GIVEN PASSAGE:
[BEGIN]

/ 29 May 2014

Christianity is the enemy of Christianity

Chief Justice Mogoeng Mogoeng.
Chief Justice Mogoeng Mogoeng.

The enemy is back. In truth, he never went away. He was lurking in Jacob Zuma’s proud boast that the ANC will rule until Jesus comes. He was gleefully skulking in the shadows of Zuma’s mischievous assertion that people who don’t vote for the ANC are destined to spend eternity in hell. And he was triumphantly parading his smug entitlement when Mogoeng Mogoeng told the Judicial Service Commission that God wanted him to be appointed chief justice.

The enemy is religion, all religions, and in the case of Mogoeng Mogoeng, the specific enemy is Christianity. In his speech to delegates at the Law and Religion conference on May 27, Mogoeng said, “I believe that we can only become a better people if religion could be allowed to influence the laws that govern our daily lives starting with the Constitution of any country.”

[END]

EXERCISE:
Reproduce the portion of the column on Christianity and Mogoeng Mogoeng that begins at the words "Christianity is the" and stops after the words "appointed chief justice.". The listing that follows has no connection to the text about Christianity and Mogoeng Mogoeng.

SUPPLIED DATA:
[BEGIN]

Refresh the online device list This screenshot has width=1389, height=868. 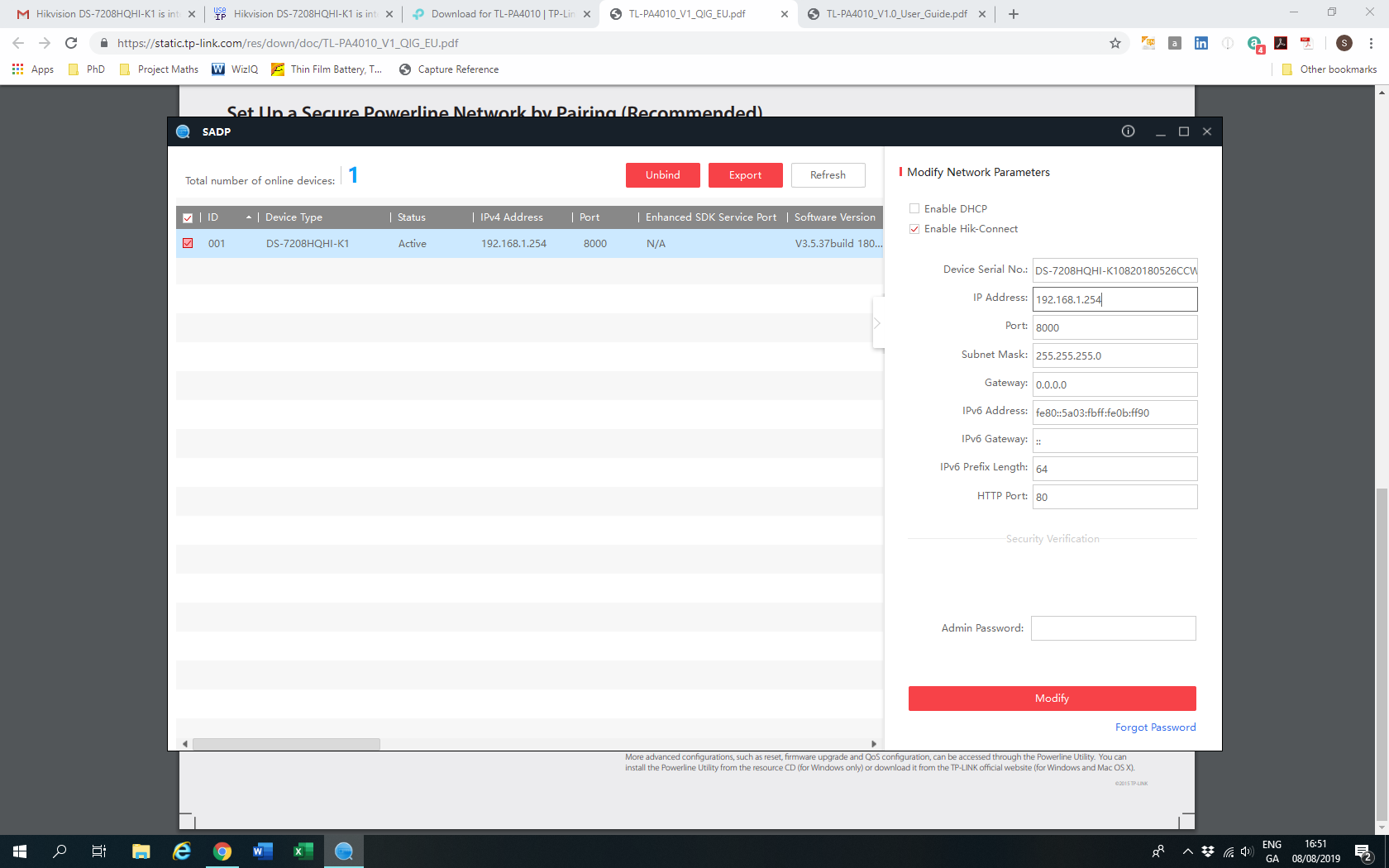coord(828,175)
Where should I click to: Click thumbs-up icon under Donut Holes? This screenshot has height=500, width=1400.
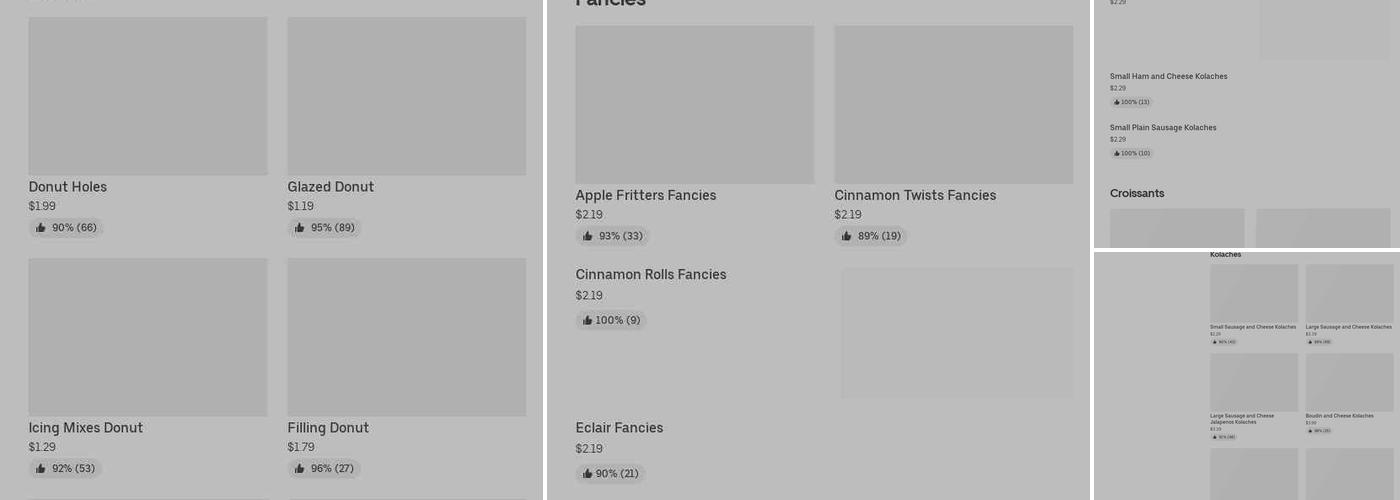click(41, 228)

[END]

EXERCISE SOLUTION:
Christianity is the enemy of Christianity

Chief Justice Mogoeng Mogoeng.
Chief Justice Mogoeng Mogoeng.

The enemy is back. In truth, he never went away. He was lurking in Jacob Zuma’s proud boast that the ANC will rule until Jesus comes. He was gleefully skulking in the shadows of Zuma’s mischievous assertion that people who don’t vote for the ANC are destined to spend eternity in hell. And he was triumphantly parading his smug entitlement when Mogoeng Mogoeng told the Judicial Service Commission that God wanted him to be appointed chief justice.